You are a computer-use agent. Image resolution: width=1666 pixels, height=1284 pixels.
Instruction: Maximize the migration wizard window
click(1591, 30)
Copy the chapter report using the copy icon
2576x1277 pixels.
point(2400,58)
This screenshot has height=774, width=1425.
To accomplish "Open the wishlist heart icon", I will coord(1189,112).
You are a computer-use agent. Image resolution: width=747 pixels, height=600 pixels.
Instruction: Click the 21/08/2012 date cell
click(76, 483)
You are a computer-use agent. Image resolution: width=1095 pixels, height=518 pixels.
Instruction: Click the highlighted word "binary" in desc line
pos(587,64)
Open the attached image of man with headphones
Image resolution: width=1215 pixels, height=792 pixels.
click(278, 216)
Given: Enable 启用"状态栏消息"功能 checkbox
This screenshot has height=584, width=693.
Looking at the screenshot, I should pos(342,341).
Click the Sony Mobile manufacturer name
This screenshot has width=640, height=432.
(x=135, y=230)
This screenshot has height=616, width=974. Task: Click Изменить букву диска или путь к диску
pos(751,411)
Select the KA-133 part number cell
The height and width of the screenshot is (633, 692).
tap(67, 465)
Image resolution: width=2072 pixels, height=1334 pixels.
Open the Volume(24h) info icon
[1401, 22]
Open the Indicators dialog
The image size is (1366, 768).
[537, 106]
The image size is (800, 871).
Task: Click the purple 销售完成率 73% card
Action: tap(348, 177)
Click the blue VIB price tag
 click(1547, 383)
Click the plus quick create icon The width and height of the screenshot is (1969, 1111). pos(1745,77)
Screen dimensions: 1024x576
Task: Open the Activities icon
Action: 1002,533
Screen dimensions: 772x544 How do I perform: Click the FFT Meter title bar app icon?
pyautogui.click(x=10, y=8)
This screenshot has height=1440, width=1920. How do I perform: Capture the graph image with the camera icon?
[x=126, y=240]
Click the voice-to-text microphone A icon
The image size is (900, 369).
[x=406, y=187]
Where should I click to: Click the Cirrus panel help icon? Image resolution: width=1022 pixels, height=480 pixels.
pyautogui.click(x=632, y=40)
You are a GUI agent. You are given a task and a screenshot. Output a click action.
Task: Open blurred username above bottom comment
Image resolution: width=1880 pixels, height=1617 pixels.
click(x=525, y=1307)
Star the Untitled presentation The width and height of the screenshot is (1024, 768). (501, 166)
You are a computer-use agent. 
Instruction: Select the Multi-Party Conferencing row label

• [PROBLEM REQUIREMENTS]: Reproduce every line from the first one down to the line that contains "I will coord(1189,112).", both included, without changing a character.

• [EXERCISE OUTPUT]:
You are a computer-use agent. Image resolution: width=1666 pixels, height=1284 pixels.
Instruction: Maximize the migration wizard window
click(1591, 30)
Copy the chapter report using the copy icon
2576x1277 pixels.
point(2400,58)
This screenshot has height=774, width=1425.
To accomplish "Open the wishlist heart icon", I will coord(1189,112).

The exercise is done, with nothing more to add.